## Exercise brief
Show every line of the material below that contains the string "Task". Case counts.

## Raw data

· · · ·

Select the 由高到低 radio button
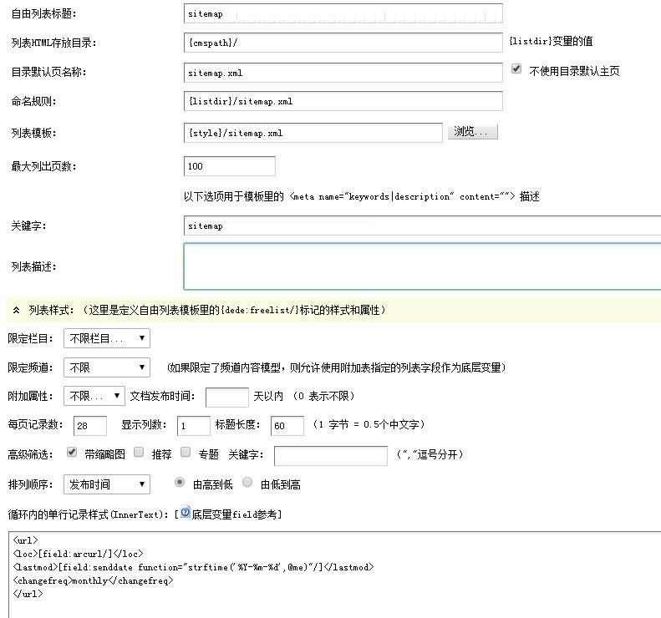Viewport: 661px width, 618px height. click(x=179, y=482)
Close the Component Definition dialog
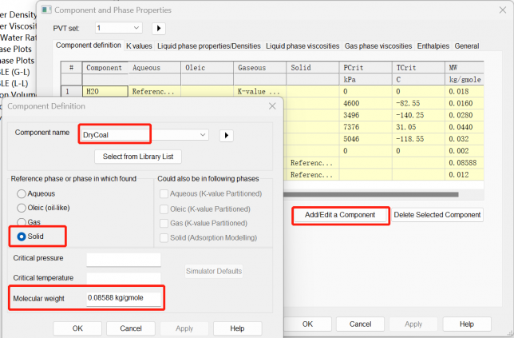The image size is (514, 338). point(272,105)
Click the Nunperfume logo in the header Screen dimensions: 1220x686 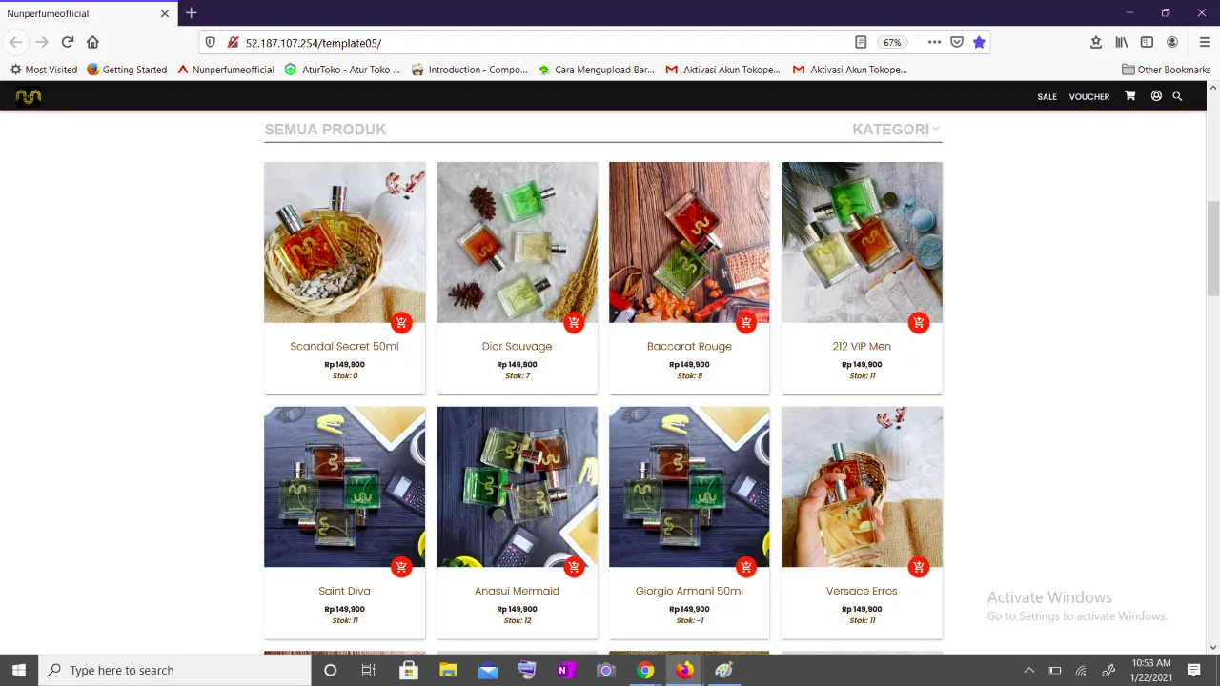point(29,96)
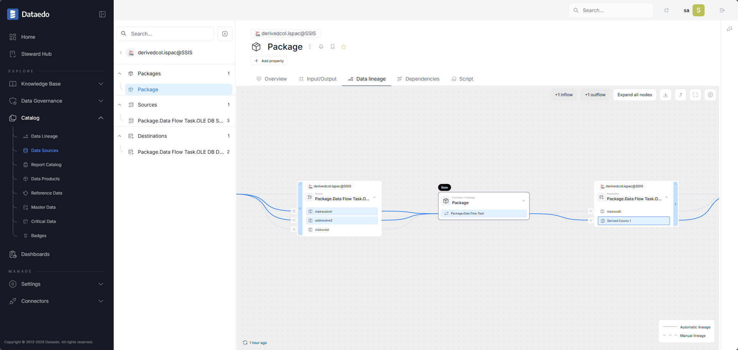This screenshot has width=738, height=350.
Task: Expand the Knowledge Base menu
Action: point(101,84)
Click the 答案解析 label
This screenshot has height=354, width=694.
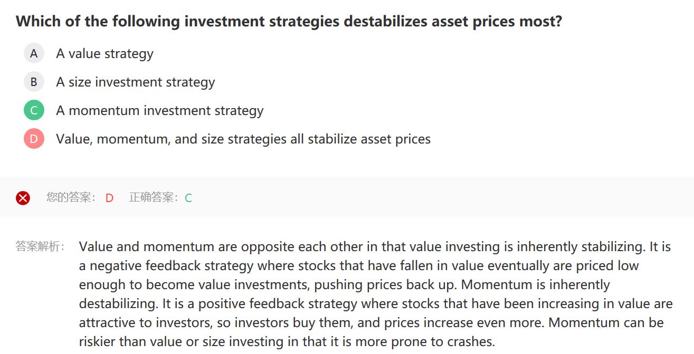point(40,246)
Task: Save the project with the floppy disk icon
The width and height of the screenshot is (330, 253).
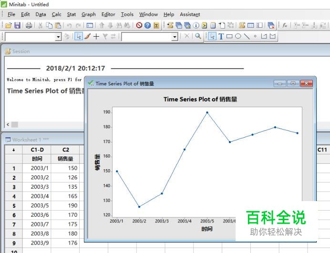Action: tap(17, 25)
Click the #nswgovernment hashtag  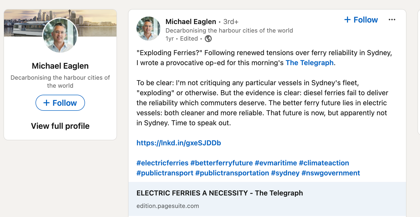coord(331,173)
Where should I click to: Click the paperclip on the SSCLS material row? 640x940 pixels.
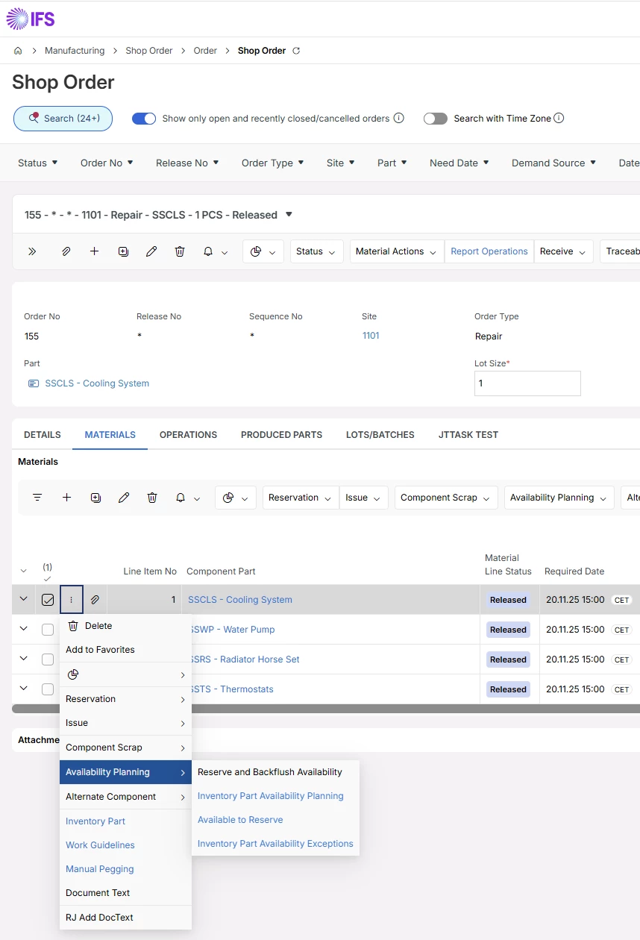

· · · ·

## Exercise answer
Task: Expand the Knowledge Base menu
Task: Save the project with the floppy disk icon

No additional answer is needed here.